A new day and new life

So the times have changed and now there is Parth blogging away his heart’s desire on this platform.

I feel nothing but proud for his achievement for doing a blog post as often as you can sometimes you get stuck with punctuations and line breaks but its okay. I find it interesting and intriguing that he suffers with the handicap that comes with technology but in short term.

I believe there will be a time when he will become a good blogger and a fluent author.

Question about his blog over cricket it came to the light that a batsman can get out by the following methods in cricket.

“Bold, catch, lbw, runout, stumped, obstructing the field, handling the ball, hit wicket, hit the ball twice, timed out.”

Real Time

The days are going very slowly. I am not sure if this is due to my efforts for being mindful for each thing I am trying to do or I really am waiting for something to happen.

Well, it is true that I am waiting for payday but it is also true in equal measures that with coming months, it would be a certainty that status quo will change as well.

I am looking forward to moving on with next chapters of life. With the news of finally being in the pay grade that I deserve and finding the mental balance to be able to think reasonably, makes present a bit slow.
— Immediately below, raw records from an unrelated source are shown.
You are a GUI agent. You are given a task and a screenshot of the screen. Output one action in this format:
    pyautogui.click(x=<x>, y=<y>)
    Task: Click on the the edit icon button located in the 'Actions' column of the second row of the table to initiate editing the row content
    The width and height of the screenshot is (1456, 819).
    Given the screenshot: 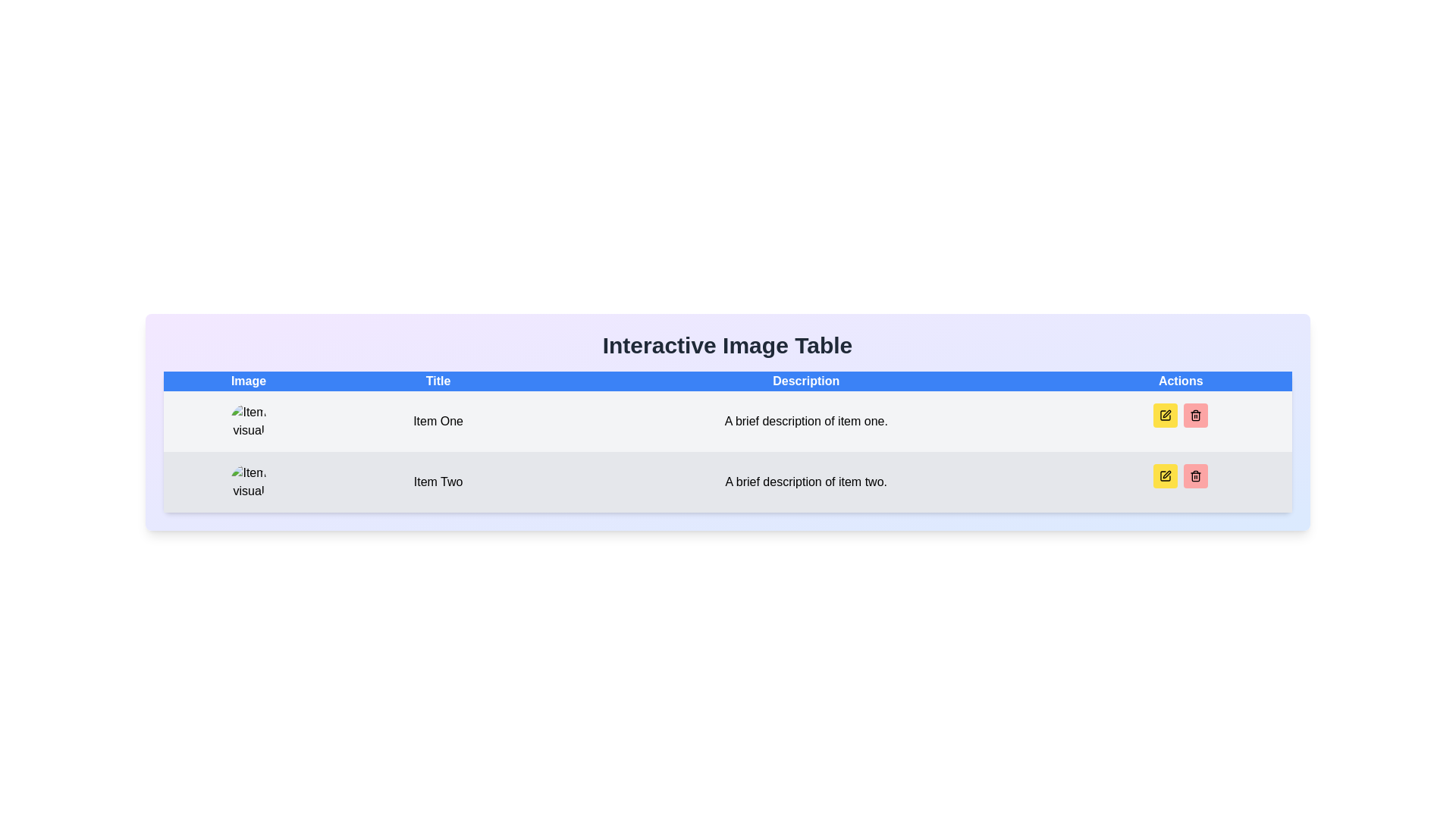 What is the action you would take?
    pyautogui.click(x=1165, y=415)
As I’ve always mentioned, I hate waiting – but it is almost time.

Passage of time

Factoring in time as a unit may be different for everyone as situations and mental states have the power to alter the perception for each individual.
I never used to think about time in lengths – to simplify, for me 10 years was just that. 10 years. But it always seemed like yesterday.

People talk about events happened a long long time ago – which are just 2 years in the past. For me, it was just the other day. May be the measuring of time was not my strong suit. May be this is due to my stronger memory than average.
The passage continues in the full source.